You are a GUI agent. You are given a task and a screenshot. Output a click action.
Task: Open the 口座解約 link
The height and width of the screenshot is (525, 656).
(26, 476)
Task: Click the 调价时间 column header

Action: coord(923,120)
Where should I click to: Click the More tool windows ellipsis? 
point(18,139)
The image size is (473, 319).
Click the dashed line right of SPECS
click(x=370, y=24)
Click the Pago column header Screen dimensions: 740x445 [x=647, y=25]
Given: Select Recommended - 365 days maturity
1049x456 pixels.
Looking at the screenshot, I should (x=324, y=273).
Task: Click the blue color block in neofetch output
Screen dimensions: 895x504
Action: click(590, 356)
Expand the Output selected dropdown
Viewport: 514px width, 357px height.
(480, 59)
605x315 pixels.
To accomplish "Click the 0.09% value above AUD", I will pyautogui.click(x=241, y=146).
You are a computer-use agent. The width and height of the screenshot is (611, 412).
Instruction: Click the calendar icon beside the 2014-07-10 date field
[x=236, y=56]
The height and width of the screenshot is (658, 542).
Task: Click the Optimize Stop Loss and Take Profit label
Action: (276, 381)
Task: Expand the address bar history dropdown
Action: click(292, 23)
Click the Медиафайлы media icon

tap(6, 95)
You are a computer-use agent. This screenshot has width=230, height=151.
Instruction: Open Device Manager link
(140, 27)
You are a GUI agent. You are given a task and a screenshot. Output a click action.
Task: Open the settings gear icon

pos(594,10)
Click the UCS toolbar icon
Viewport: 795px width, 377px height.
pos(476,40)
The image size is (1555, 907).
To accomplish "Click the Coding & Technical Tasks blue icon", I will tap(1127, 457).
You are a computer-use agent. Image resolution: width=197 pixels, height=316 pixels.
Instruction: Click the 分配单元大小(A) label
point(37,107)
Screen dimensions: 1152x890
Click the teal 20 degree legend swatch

Work to complete — Set down, word for word, only the lines running from the line with "You are a computer-use agent. Image" to the last line of the listing above. Both of those lines belong in your answer.

Solution to this problem —
You are a computer-use agent. Image resolution: width=197 pixels, height=316 pixels.
Instruction: Click the 分配单元大小(A) label
point(37,107)
Screen dimensions: 1152x890
Click the teal 20 degree legend swatch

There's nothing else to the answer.